» **Jobs**:
**a.** Copy word for word the passage of the altar game thread starting with "Spells to be" and going on through "a new fight.".
**b.** Write what comes next in the forum game thread about the magic altar, picking up after its final sentence.

» **Given text**:

Spells to be cast into the altar include: Cure Light & Moderate Wounds (or possibly Inflict Light & Moderate Wounds, depending on if energy type changed when alignment changed), Ray of Enfeeblement, Guidance, Resistance, Detect Magic, and Stabilize.


----------



## Satin Knights (Aug 11, 2012)

Arianna continues to hide outside of the room.  After sneaking a peek and seeing that Tonris has changed, she readies her longspear in case of a new fight.


----------



## Scott DeWar (Aug 11, 2012)

Heinrich takes another step back.


----------



## sunshadow21 (Aug 12, 2012)

The swirls on the altar speed up a bit as it absorbs the new magic; otherwise, nothing much of interest occurs.


----------



## Scott DeWar (Aug 13, 2012)

"I think ist very not goot idea. best ve all step back." Heinrich takes his own advice and steps back.


----------



## DalkonCledwin (Aug 13, 2012)

"Nonesense, this Altar is nothing other than an Altar to the high Gods. It will do you no harm." Tonris says.


----------



## sunshadow21 (Aug 14, 2012)

An hour goes by and nothing else happens.









*OOC:*


Is anyone else planning on doing anything, or should I just fast forward to when the effect wears off of Tonris? That will take a total of 15 more hours.


----------



## Scott DeWar (Aug 14, 2012)

*OOC:*


 Heinrich would just stand and watch. Just to make sure no one else does something crazy.


----------



## Satin Knights (Aug 14, 2012)

Arianna gets bored and go loots the other rooms thoroughly.[sblock=ooc]vote for fast forward.   Arianna is not going to 'roll the dice' on magics she doesn't understand.[/sblock]


----------



## DalkonCledwin (Aug 14, 2012)

[sblock=OOC]I am up for whatever, I don't really feel like doing anything other than trying to power up the artifact and trying to coax my allies to touch the artifact themselves. So take that for what its worth.[/sblock]


----------



## sunshadow21 (Aug 17, 2012)

*OOC:*


I'll give Qik until Monday to respond before moving ahead.







Arianna finds little of actual value around. There are signs that they expected this place to develop into something big and important, but most of the rooms are still at least partially unfinished, and the receipts found in the main suite of the two tieflings suggest that wealth was going out just as fast as it came in to provide supplies for building and the magic work they had to do to create the complex. Even the labs and alchemical chests yield little more than what you had already found. The others are pretty bored; occasionally, the altar swirls liven up a bit, but otherwise nothing much happens. It is now quite clear that the altar itself is a passive magic item, doing nothing in and of itself save storing magics and releasing them into anyone who touches it.

» **Dataset excerpt**:
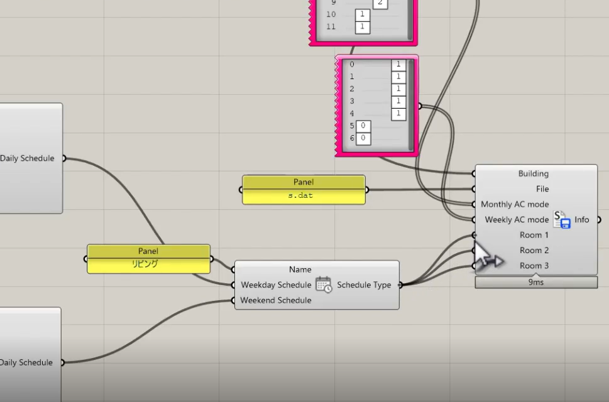This screenshot has width=609, height=402.
Task: Click the calendar clock schedule icon
Action: coord(324,285)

» **Solved problems**:
**a.**
Spells to be cast into the altar include: Cure Light & Moderate Wounds (or possibly Inflict Light & Moderate Wounds, depending on if energy type changed when alignment changed), Ray of Enfeeblement, Guidance, Resistance, Detect Magic, and Stabilize.


----------



## Satin Knights (Aug 11, 2012)

Arianna continues to hide outside of the room.  After sneaking a peek and seeing that Tonris has changed, she readies her longspear in case of a new fight.

**b.**
----------



## Scott DeWar (Aug 17, 2012)

"Vee neet magnificent disjunction to cast at alter"chimes Heinrich, off handedly.


----------



## Qik (Aug 20, 2012)

[sblock=OOC]Sorry - I had posted some things in the AFK thread warning of my out-of-town-ing, but maybe hadn't been too clear.  I'm at a conference until the middle of next week, and don't really have the head space to contribute in any considerable way until I get back.  I'd vote to fast-forward, though, as I can't think of any meaningful course of action.

Sorry for disappearing on you all.[/sblock]


----------



## sunshadow21 (Aug 20, 2012)

*OOC:*


Hadn't caught that; either way, last way was not a good week to be trying to update the game seriously for me.







Time passes, and the effects on Tonris start to fade in bursts, until only half orc head and the bear hands remain. As the party is watching this, waiting for the final effects to wear off, they hear someone coming in the entry way. Prepared for the worst, they take up defensive postions, but find that is only Andolyn, along with some of her adventuring friends. She is relieved to see that you are alright, though a bit concerned about Tonris' appearance as the paladin with her hastens to secure the area around the altar and identify it's properties. You find a seat, and as you are telling her and one of her other companions your story, the final effects fade, and Tonris is back to normal. Andolyn is quiet for a few minutes before speaking, "You have done well. When you get back to Silverton, if you could let Lord Maskon and my husband know that I shall return as soon as possible, but that I have some business to attend to elsewhere in the meantime, I would appreciate it. If you are willing to wait for my return I will try to answer whatever questions you may have about what just transpired here." With that, she joins the paladin in investigating the altar.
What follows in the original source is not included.